> [WHAT TO DO]: Leave the pictures in the listing below aside and reproduce exactly the lines starting with the one with "[Lisää toivelistaan: Beurer PO60" and going on through the one with "Haqqımızda (502, 934)", both ends included.

> [RECORDS FOR THE TASK]:
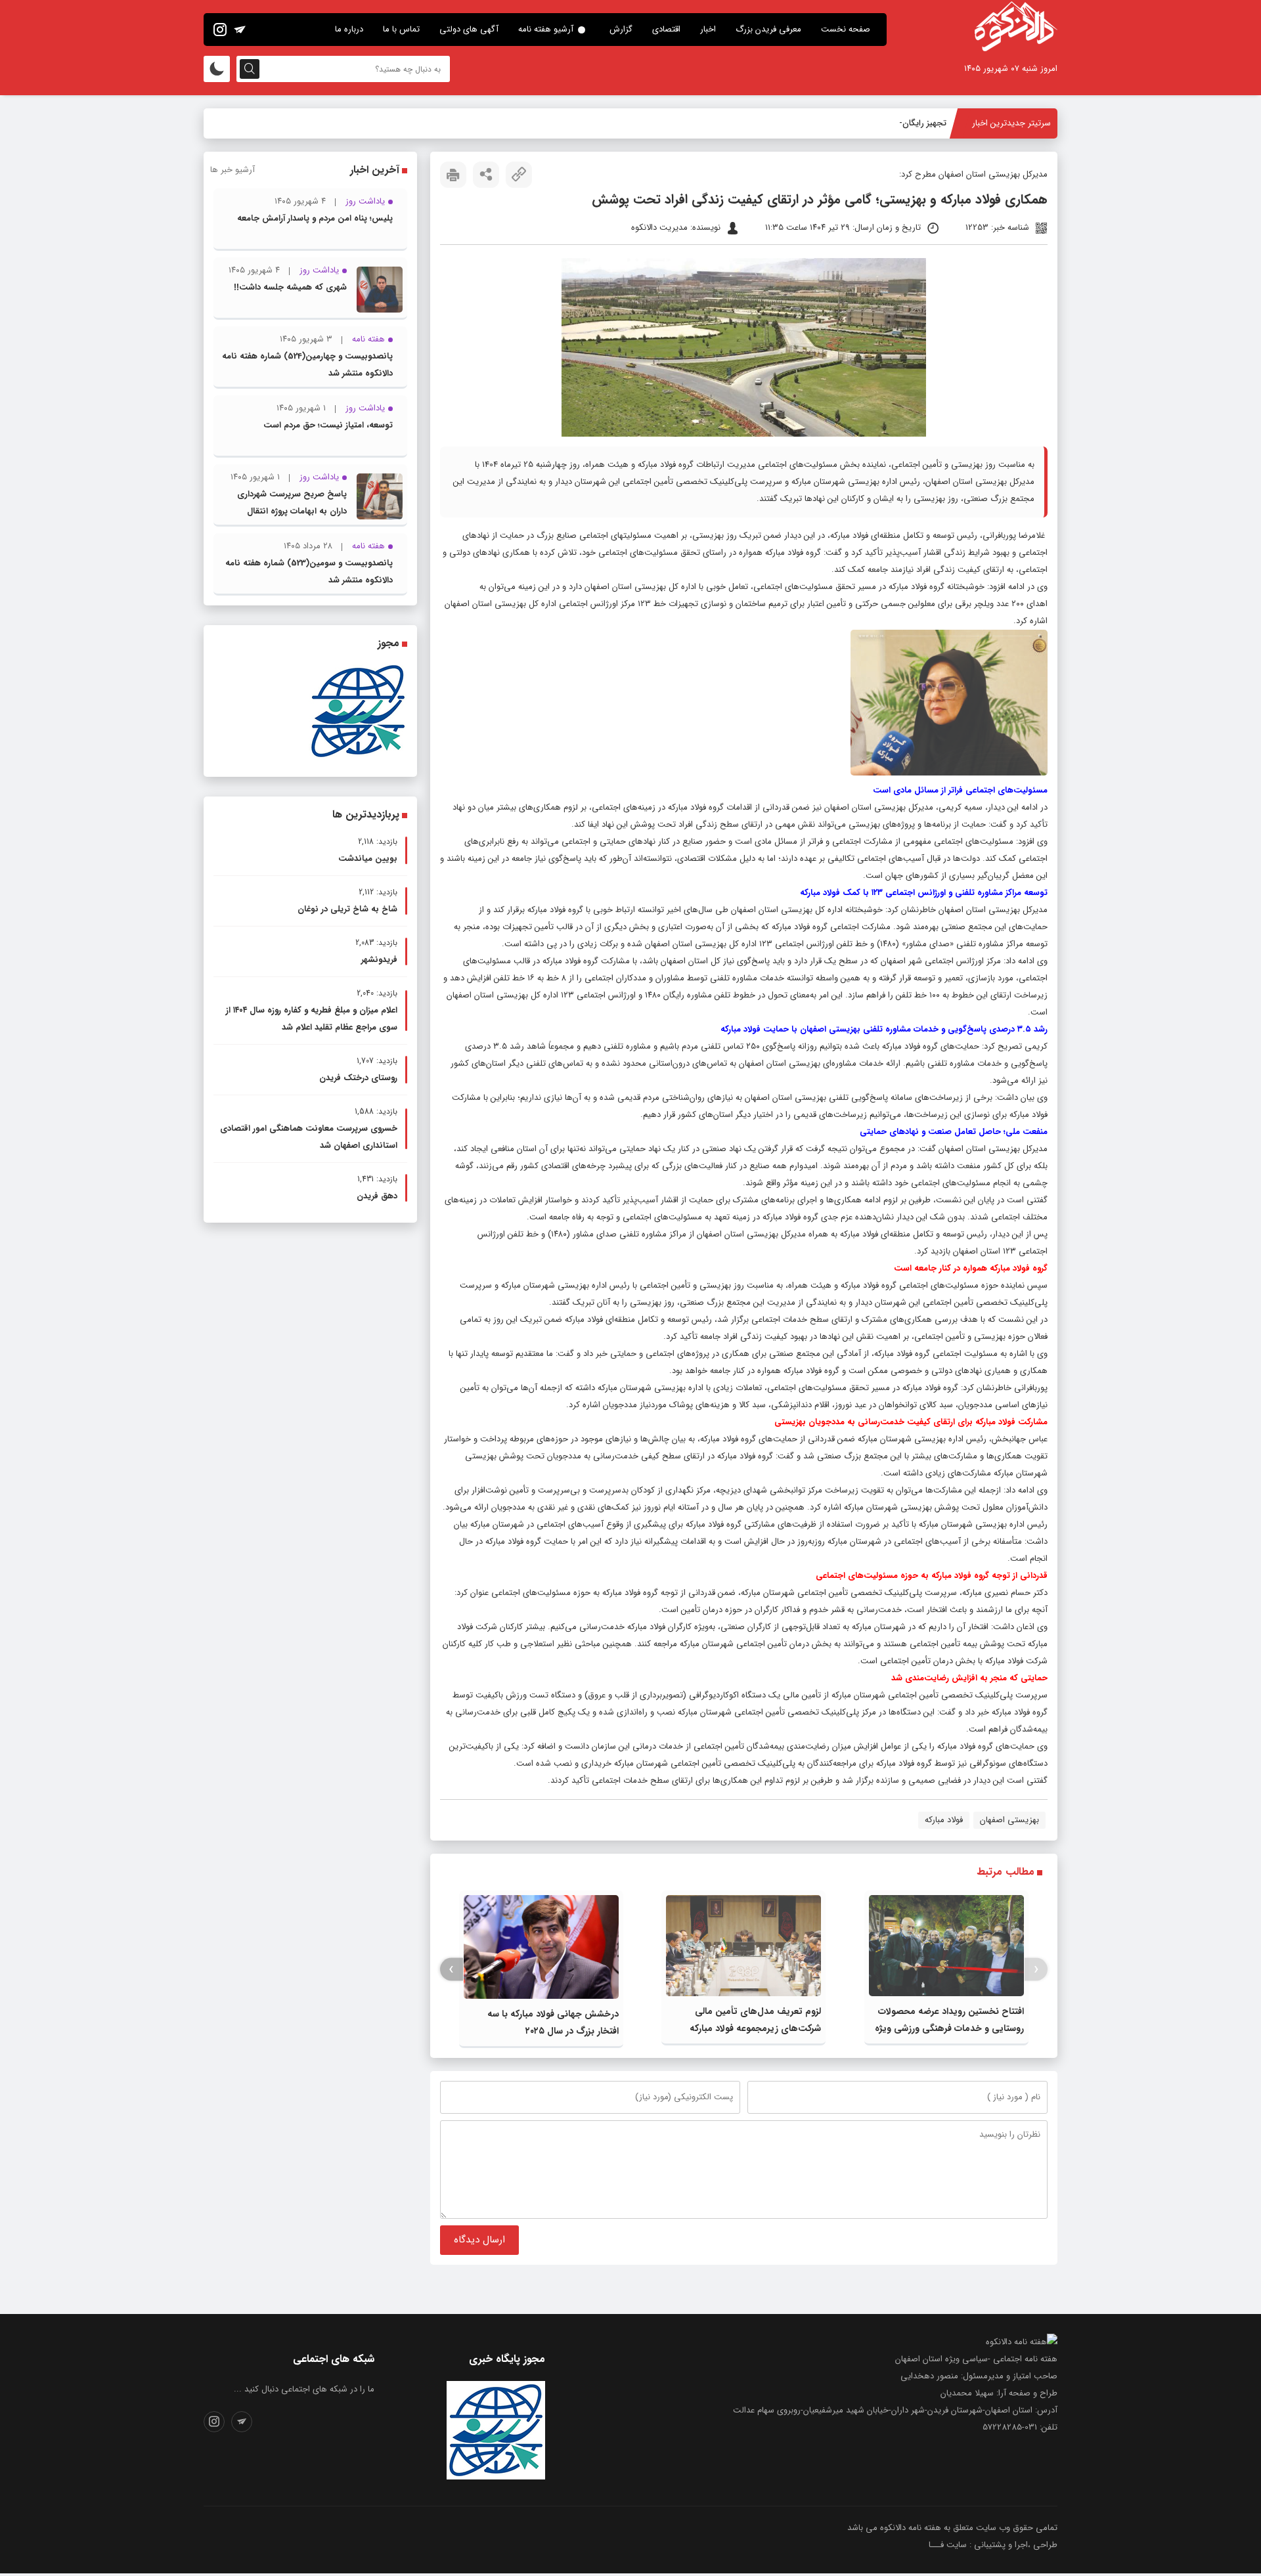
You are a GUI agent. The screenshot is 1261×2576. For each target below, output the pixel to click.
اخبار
--
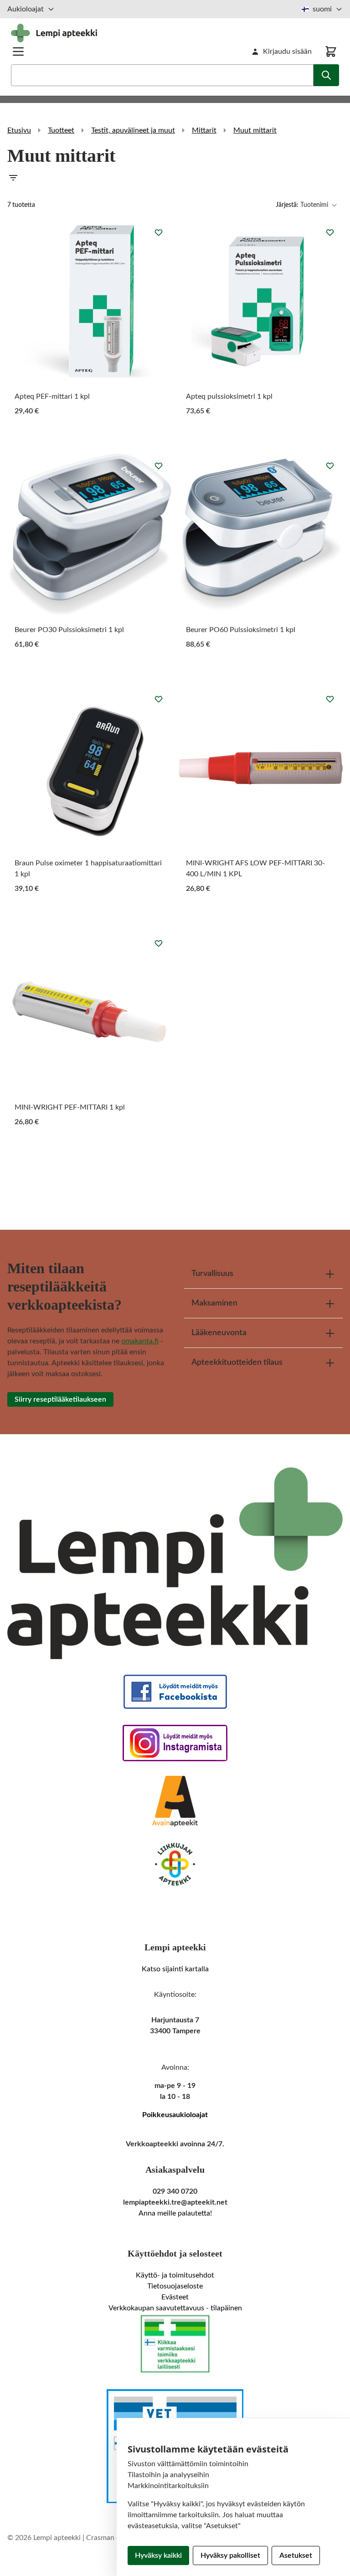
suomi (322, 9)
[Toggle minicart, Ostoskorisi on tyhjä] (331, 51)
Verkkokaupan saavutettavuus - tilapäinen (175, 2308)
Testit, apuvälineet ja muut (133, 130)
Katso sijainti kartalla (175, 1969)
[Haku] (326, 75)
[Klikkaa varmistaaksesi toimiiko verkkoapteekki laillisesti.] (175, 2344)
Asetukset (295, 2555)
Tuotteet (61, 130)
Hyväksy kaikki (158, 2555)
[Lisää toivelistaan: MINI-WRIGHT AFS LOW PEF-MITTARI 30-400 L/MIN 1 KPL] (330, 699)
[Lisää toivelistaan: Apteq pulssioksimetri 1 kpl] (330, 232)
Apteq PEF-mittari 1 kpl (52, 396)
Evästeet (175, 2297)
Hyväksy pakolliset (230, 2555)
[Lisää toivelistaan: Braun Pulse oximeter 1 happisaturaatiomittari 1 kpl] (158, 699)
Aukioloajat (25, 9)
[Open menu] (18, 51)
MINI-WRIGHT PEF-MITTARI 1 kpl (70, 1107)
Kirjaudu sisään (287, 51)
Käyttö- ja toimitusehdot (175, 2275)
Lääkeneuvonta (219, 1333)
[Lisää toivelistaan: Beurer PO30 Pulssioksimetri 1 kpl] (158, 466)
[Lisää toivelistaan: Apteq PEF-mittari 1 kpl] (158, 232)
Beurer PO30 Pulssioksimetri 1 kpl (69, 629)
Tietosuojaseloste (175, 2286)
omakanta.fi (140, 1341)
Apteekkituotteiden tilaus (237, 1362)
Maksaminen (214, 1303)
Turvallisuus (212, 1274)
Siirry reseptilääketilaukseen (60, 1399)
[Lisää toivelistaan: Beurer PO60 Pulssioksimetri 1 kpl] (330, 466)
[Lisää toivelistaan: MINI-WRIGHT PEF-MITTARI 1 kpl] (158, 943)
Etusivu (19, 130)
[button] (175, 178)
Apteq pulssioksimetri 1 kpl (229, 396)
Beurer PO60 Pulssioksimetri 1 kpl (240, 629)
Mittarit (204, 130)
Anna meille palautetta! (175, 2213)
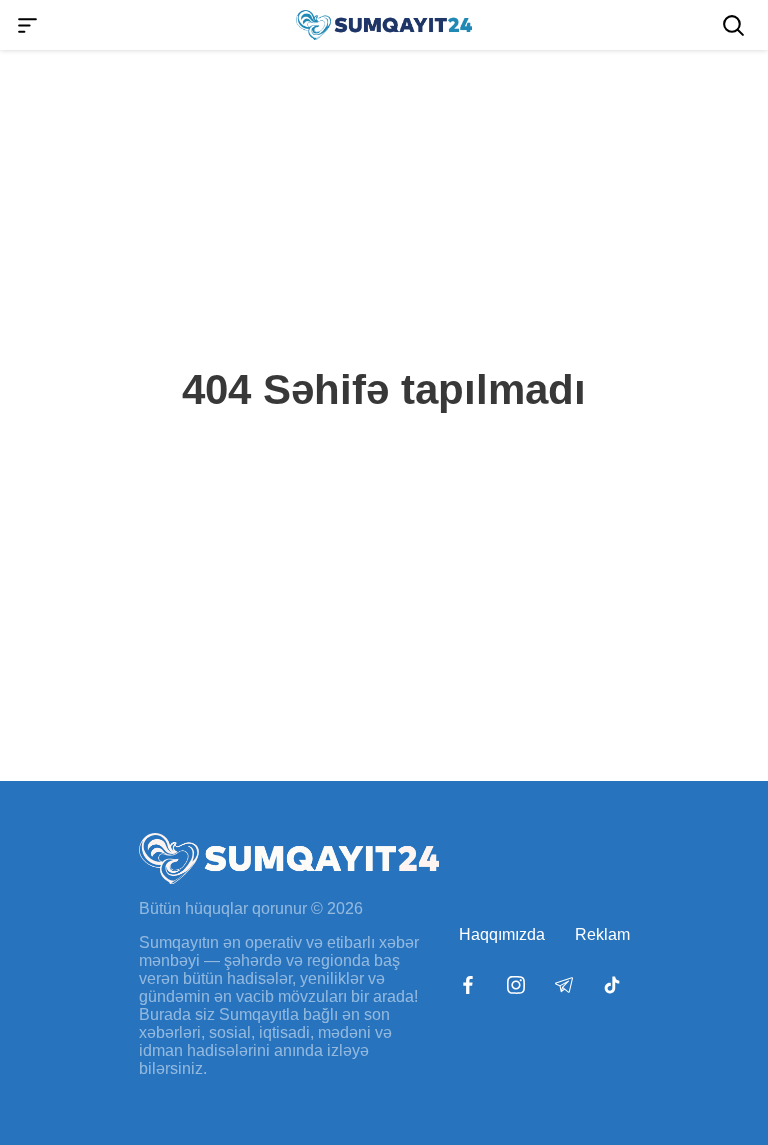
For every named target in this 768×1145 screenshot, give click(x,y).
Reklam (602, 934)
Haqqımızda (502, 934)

> [TASK SOLUTION]:
[Lisää toivelistaan: Beurer PO60 Pulssioksimetri 1 kpl] (330, 466)
[Lisää toivelistaan: MINI-WRIGHT PEF-MITTARI 1 kpl] (158, 943)
Etusivu (19, 130)
[button] (175, 178)
Apteq pulssioksimetri 1 kpl (229, 396)
Beurer PO60 Pulssioksimetri 1 kpl (240, 629)
Mittarit (204, 130)
Anna meille palautetta! (175, 2213)
For every named target in this 768×1145 screenshot, give click(x,y).
Reklam (602, 934)
Haqqımızda (502, 934)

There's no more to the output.